Meriam, supportata da un team di avvocati, sapeva bene che la sentenza di primo grado era incostituzionale. La condanna a morte per apostasia si basava sull’articolo 126 del codice penale sudanese del 1991, fortemente ispirato alla sharia. Un articolo in evidente contrasto con la Costituzione di Khartoum emanata nel 2005 che garantisce espressamente all’articolo 38 la libertà religiosa e di culto.
«In Sudan c’è una gran confusione a tutti i livelli», commenta la donna, che, con un diploma universitario in tasca, gestiva una serie di attività a Khartoum, tra cui un negozio. Alcuni sospettano che dietro la denuncia dei presunti familiari ci sia la volontà di subentrare nei suoi affari.

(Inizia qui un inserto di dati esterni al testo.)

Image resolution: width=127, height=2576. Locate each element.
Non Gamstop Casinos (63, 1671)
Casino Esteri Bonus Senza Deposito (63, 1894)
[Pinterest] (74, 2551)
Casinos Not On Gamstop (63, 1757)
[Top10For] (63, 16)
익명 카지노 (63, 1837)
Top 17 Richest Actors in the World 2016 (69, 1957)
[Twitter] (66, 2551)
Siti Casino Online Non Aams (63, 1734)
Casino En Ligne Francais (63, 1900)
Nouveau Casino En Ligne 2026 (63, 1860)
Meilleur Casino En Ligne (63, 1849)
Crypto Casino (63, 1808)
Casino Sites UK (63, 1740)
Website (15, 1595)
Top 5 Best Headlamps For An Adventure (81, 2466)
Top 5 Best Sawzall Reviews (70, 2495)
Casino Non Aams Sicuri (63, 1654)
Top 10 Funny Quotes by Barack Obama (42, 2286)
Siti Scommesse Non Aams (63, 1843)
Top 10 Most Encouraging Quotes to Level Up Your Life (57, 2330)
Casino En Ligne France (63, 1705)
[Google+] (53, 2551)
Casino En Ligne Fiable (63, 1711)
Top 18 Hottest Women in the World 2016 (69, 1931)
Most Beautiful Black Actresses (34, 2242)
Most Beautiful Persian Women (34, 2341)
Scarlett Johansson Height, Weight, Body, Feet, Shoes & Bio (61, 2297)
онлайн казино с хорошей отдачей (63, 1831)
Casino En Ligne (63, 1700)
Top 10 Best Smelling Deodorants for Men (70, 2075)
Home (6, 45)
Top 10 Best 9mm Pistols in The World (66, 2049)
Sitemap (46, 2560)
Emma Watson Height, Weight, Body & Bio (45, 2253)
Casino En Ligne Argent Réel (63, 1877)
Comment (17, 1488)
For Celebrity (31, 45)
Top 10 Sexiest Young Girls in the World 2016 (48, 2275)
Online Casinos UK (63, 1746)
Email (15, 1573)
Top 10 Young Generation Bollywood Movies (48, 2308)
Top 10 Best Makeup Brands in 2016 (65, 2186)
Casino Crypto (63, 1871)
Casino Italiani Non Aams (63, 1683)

«Se lascerò presto il mio Paese? Non lo so, non ho programmi al momento» aggiunge un po’ confusa, ribadendo che la scarcerazione di ieri è stata un sogno inaspettato. Ma è noto che da mesi il marito, un sud sudanese con cittadinanza anche americana, si è attivato per poter portare come rifugiati moglie e figli negli Stati Uniti, nel New Hampshire, a Manchester, dove con i suoi fratelli si era trasferito nel 1998 in fuga dalla guerra civile. Nel 2009, in uno dei suoi viaggi di lavoro a Khartoum, quando sempre in sedie a rotelle faceva il traduttore per una Ong, ha incontrato Meriam, e non l’ha più lasciata. Lui dice che si sono incontrati in chiesa, quando lei era già una cristiana praticante. Comunque sia andata la sua battaglia costituisce un precedente importante: finora nessuna «apostata» è stata giustiziata in Sudan, ma soltanto perché le «imputate» si sono pentite. Questa è la prima volta che il principio costituzionale della libertà di religione viene fatto valere. Grazie a Meriam, sarà più difficile d’ora in poi emettere quel genere di sentenze.